The institute develops breeding strategies to improve crop quality and increase yield (link NWG). At the same time, plant tolerance to factors of abiotic stress and resistance to biotic stress are being improved. Selected new genetic resources are used for this purpose (link DGZ). The latest findings in genome and metabolome research are helping to make conventional plant breeding methods more effective for the respective horticultural crop.
Current projects are aimed to establishing adapted hybridization techniques in different plant species. For this purpose, the existing variability of traits in the primary or secondary gene pools is used. This new variability is generated by different techniques. Thus, intra-specific, inter-specific, and intergeneric hybridization can provide a valuable extension of genetic variability in crop plants. In addition, mutations can be induced by physical or chemical mutagens.

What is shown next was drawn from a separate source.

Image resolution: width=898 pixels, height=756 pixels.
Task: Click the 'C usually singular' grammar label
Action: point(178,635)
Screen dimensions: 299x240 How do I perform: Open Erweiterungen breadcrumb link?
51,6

We aim to use new genotypes to enable faster and more targeted-oriented combinations of involved genes for pre-breeding. In doing so, we achieve significant progress by developing biological systems for fertilization control (e.g. male sterility and self-incompatibility). For this, the inbreeding behavior, combination suitability and heterosis of plant genotypes must be elucidated.

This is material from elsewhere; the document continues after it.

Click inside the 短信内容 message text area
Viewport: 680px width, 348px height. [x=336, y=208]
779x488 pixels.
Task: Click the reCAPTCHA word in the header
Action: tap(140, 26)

In order to localize desired traits, we compare their distribution in a population with that of genetic markers. By linking trait and marker, young plants can already be tested to determine whether they will express a certain trait. This eliminates the need for labor-intensive and time-consuming testing of the plants (marker-assisted selection). To identify quantitatively inherited traits, the institute uses quantitative trait loci (QTL) analyses and genetic association studies. In addition to genome-wide genetic mapping of target genes, candidate gene approaches are increasingly used to develop functional markers. These are based on new scientific findings from phytopathology, resistance research, metabolome analysis, biochemistry and plant physiology.